Jangan bilang-bilang kakiku sakit, nanti tidak boleh tanding. Boleh disiarkan tapi setelah aku tanding"
Palembang (ANTARA News) - Tubuhnya mungil, tingginya hanya 146 centimeter, beratnya tak lebih dari 37 kilogram, namun saat berlari ia melesat seperti angin. Itulah Triyaningsing, pelari jarak jauh Indonesia,

Ia baru saja menyabet tiga emas cabang atletik pada SEA Games 2011 di Jakabaring Palembang.

Tiga medali emas Triyaningsing diperolehnya dari nomor lari putri 5.000 meter, 10.000 meter, dan maraton (42,195 meter).

Pada nomor maraton catatan waktu Triyaningsih adalah dua jam 45 menit 35 detik, sedangkan medali perak putri diraih pelari Myanmar San Ni Lar dengan catatan waktu 2 jam 46 menit 37 detik, dan medali perunggu jatuh ke tangan Bham Thi Binh dari Vietnam dengan waktu 2 jam 48 menit 43 detik.

Sejak bergabung dengan pelatnas SEA Games 2011, Triyaningsih memang ingin mempersembahkan donasi emas yang banyak buat Merah Putih.

"Saya ingin bisa menyumbang tiga emas," kata anak ketiga dari pasangan Saderi (Alm) dan Ngatiyatni.
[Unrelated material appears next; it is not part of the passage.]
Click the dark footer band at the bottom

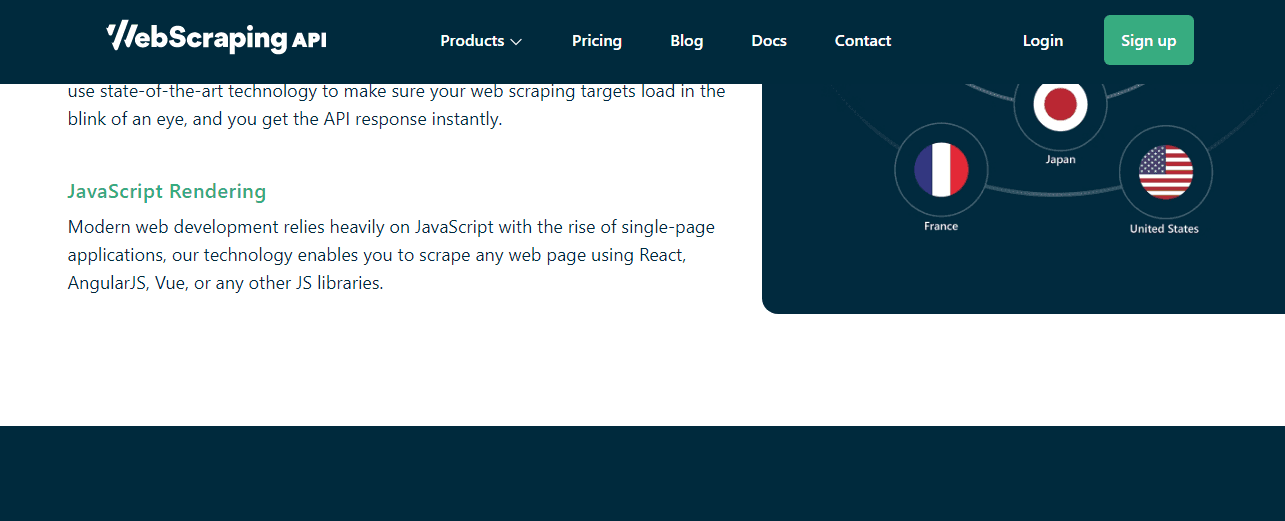coord(642,473)
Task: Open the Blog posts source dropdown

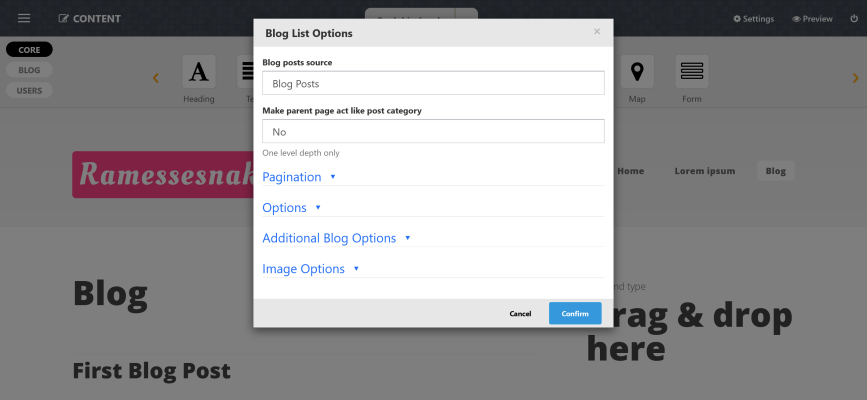Action: (433, 84)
Oleh karena itu, setelah memperoleh emas di nomor 5.000m dan 10.000m, Si Tri --begitu ibundanya menyapa-- tetap ngotot untuk merebut emas maraton.

Dan setelah melalui perjuangan yang melelahkan dan harus menaklukan cuaca kota Palembang nan panas, Triyaningsing mampu menggenapkan ambisinya, merebut tiga emas.
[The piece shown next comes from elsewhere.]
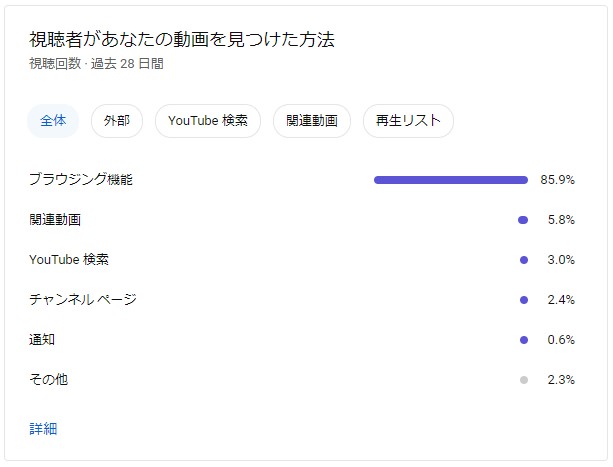Click the 関連動画 traffic source row label

coord(55,220)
"Kemenangan ini saya dedikasikan untuk almarhum ayah saya," ujarnya. Ayah Triyaningsih, Saderi baru saja meninggal pada tanggal 11 Januari 2011 lalu.

Sebelum bertanding, kondisi Triyaningsih sebetulnya tak betul-betul prima. Triyaningsih mengaku kakinya melepuh, namun gadis mungil kelahiran Semarang, 15 Mei 1987 itu tetap nekat bertanding. Ia bahkan sempat merahasiakan sakitnya, karena jika ketahuan, Triyaningsih takut tak diperbolehkan bertanding.
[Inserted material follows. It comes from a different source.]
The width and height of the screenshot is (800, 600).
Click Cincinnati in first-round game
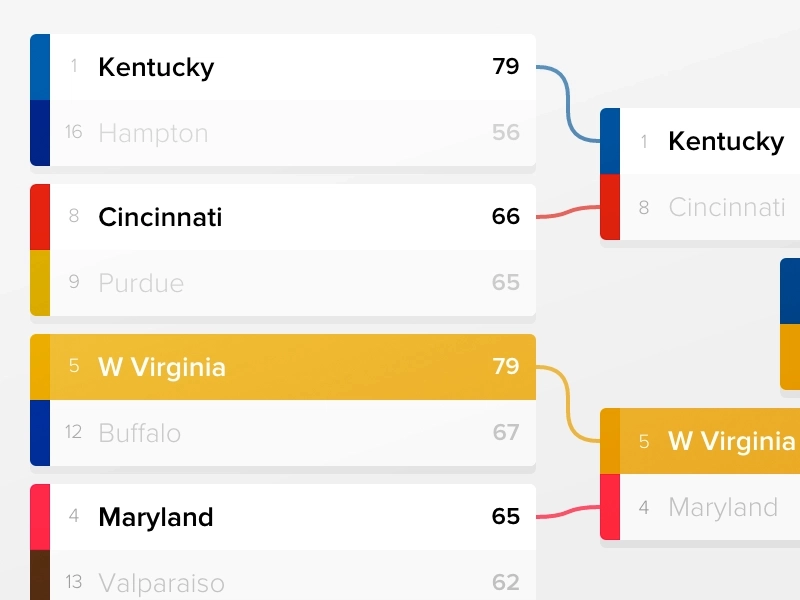(283, 217)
"Jangan bilang-bilang kakiku sakit, nanti tidak boleh tanding. Boleh disiarkan tapi setelah aku tanding," kata Triyaningsing, yang meminta wawancaranya "diembargo" hingga nomor maraton usai di pertandingkan.

Akibat kenekatannya, seusai lomba, Triyaningsih langsung dibawa ambulans dengan kaki kanan terbalut perban. Bahkan saat pengalungan medali dilakukan, terpaksa ia diwakili rekannya sesama pelari nasional, Rini Budiarti.

Cedera yang dialami Triyaningsih juga membuat gadis berkulit hitam manis itu tidak bisa membuat capaian waktu yg lebih baik dari waktu sebelumnya.

"Cedera ini karena saya nggak disiplin. Ke depan saya yang penting saya mau mendisiplinkan diri dulu, nanti kalo sudah lebih disiplin prestasi yang lain pasti akan mengikuti," ujarnya mantap.

Sebelum bertanding Triyaningsing sangat yakin bisa meraih emas pada nomor maraton, meskipun pada SEA Games 2011 ia baru pertama kali turun di nomor ini. Triyaningsih sangat yakin dengan hasil yang bakal diraihnya, karena selama ini limit waktu yang dicapainya sangat stabil.

Pada perhelatan Greatest Race on Earth Nairobi akhir Oktober 2009 silam, ia menyabet posisi runner up dengan catatan waktu dua jam 43 menit 35 detik. Sedangkan di Asian Games 2010, catatan waktu nomor maraton Triyaningsih sudah bisa menembus dua jam 31 menit.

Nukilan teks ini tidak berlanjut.